(Source records)
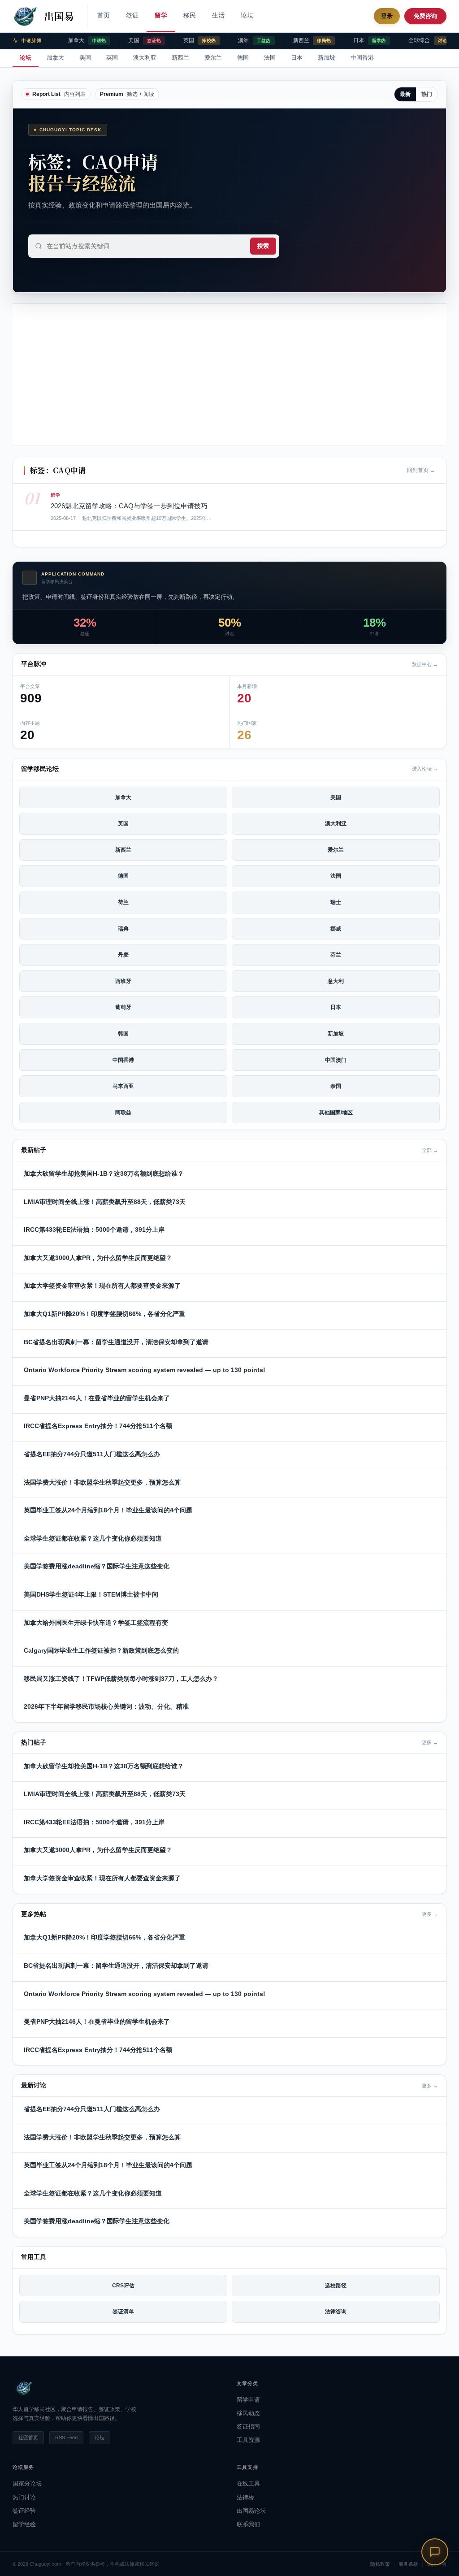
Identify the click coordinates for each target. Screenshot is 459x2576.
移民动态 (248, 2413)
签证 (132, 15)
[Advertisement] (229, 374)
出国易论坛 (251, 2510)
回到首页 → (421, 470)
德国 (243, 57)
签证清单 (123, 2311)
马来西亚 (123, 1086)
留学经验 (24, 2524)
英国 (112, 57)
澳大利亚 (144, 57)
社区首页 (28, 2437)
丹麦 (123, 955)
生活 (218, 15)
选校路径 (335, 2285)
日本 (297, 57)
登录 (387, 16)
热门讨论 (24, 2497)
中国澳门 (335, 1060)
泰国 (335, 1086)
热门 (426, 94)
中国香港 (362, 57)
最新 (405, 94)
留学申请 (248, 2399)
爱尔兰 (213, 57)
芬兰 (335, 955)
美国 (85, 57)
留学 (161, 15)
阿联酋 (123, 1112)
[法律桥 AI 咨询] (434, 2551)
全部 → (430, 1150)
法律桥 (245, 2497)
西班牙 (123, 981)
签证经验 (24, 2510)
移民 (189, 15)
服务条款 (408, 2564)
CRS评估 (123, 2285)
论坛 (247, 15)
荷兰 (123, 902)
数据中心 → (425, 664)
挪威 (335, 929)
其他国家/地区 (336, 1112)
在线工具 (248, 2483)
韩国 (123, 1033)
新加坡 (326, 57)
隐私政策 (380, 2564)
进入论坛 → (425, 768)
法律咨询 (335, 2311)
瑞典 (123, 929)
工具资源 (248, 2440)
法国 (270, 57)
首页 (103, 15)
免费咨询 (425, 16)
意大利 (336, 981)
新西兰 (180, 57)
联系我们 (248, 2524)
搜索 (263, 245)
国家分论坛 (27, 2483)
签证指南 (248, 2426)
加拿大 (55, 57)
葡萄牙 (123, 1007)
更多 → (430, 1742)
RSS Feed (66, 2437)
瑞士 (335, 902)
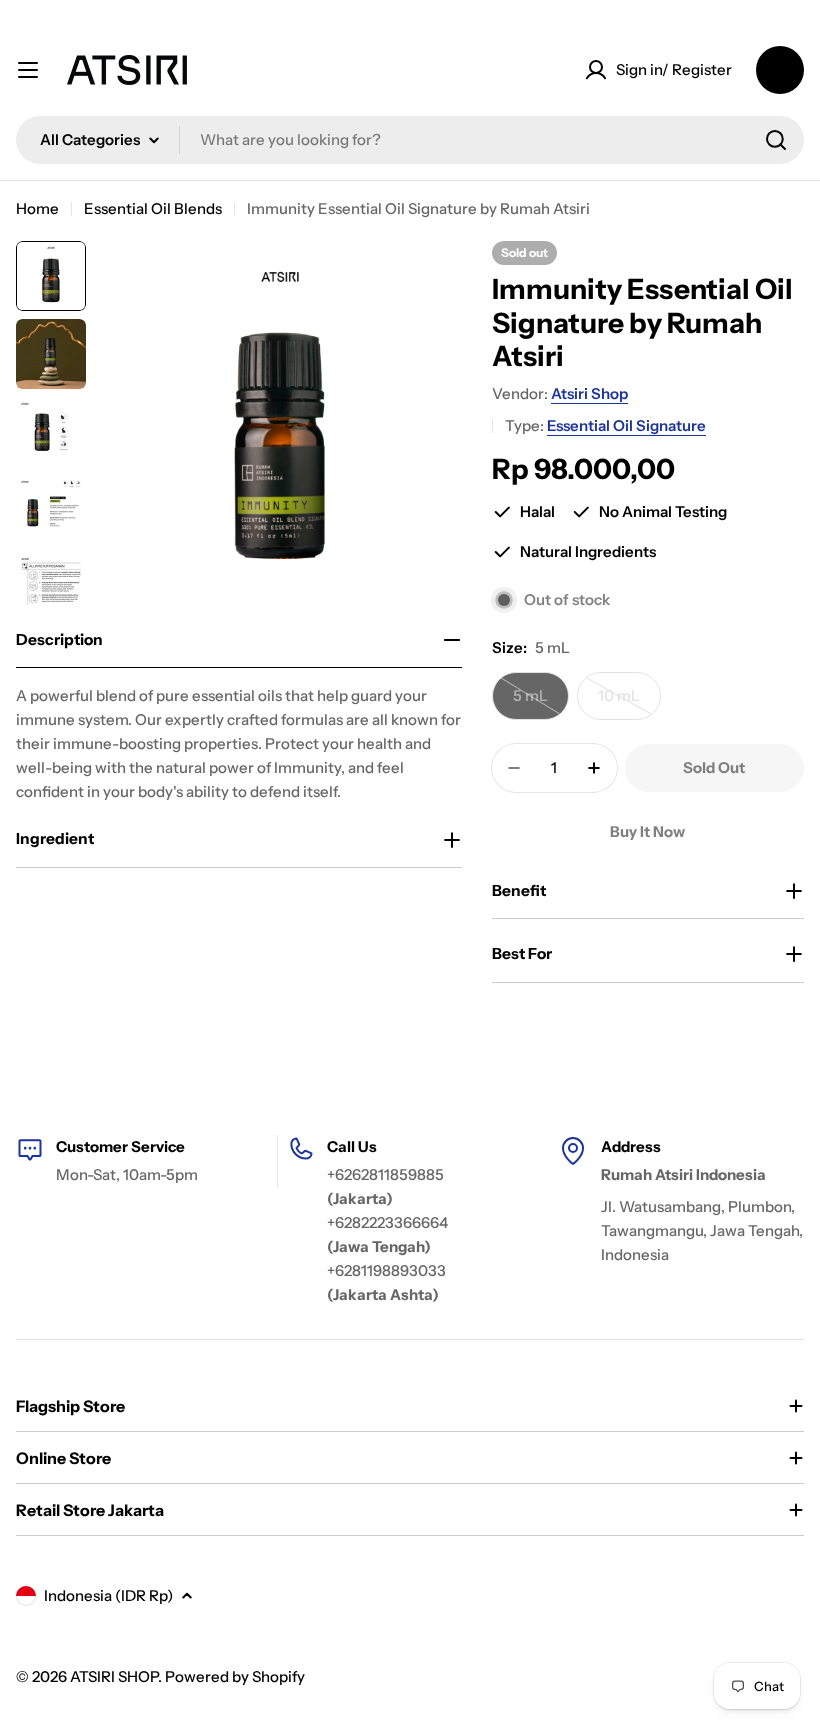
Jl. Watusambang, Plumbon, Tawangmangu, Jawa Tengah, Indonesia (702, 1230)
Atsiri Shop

__ABOUT THIS EXERCISE__
Write out all the entries precisely as given, omitting each image.

__ANSWER SECTION__
Identify the click coordinates for each target. Screenshot is 459x2576.
移民动态 (248, 2413)
签证 (132, 15)
[Advertisement] (229, 374)
出国易论坛 (251, 2510)
回到首页 → (421, 470)
德国 (243, 57)
签证清单 (123, 2311)
马来西亚 (123, 1086)
留学经验 (24, 2524)
英国 (112, 57)
澳大利亚 (144, 57)
社区首页 (28, 2437)
丹麦 (123, 955)
生活 (218, 15)
选校路径 (335, 2285)
日本 (297, 57)
登录 (387, 16)
热门讨论 (24, 2497)
中国澳门 (335, 1060)
泰国 (335, 1086)
热门 (426, 94)
中国香港 (362, 57)
最新 (405, 94)
留学申请 (248, 2399)
爱尔兰 (213, 57)
芬兰 (335, 955)
美国 (85, 57)
留学 (161, 15)
阿联酋 (123, 1112)
[法律桥 AI 咨询] (434, 2551)
全部 → (430, 1150)
法律桥 (245, 2497)
西班牙 (123, 981)
签证经验 (24, 2510)
移民 (189, 15)
服务条款 (408, 2564)
CRS评估 (123, 2285)
论坛 (247, 15)
荷兰 (123, 902)
数据中心 → (425, 664)
挪威 (335, 929)
其他国家/地区 (336, 1112)
在线工具 (248, 2483)
韩国 (123, 1033)
新加坡 (326, 57)
隐私政策 (380, 2564)
进入论坛 → (425, 768)
法律咨询 (335, 2311)
瑞典 (123, 929)
工具资源 (248, 2440)
法国 (270, 57)
首页 (103, 15)
免费咨询 (425, 16)
意大利 (336, 981)
新西兰 (180, 57)
联系我们 (248, 2524)
搜索 (263, 245)
国家分论坛 (27, 2483)
签证指南 (248, 2426)
加拿大 (55, 57)
葡萄牙 (123, 1007)
更多 → (430, 1742)
RSS Feed (66, 2437)
瑞士 (335, 902)
Jl. Watusambang, Plumbon, Tawangmangu, Jawa Tengah, Indonesia (702, 1230)
Atsiri Shop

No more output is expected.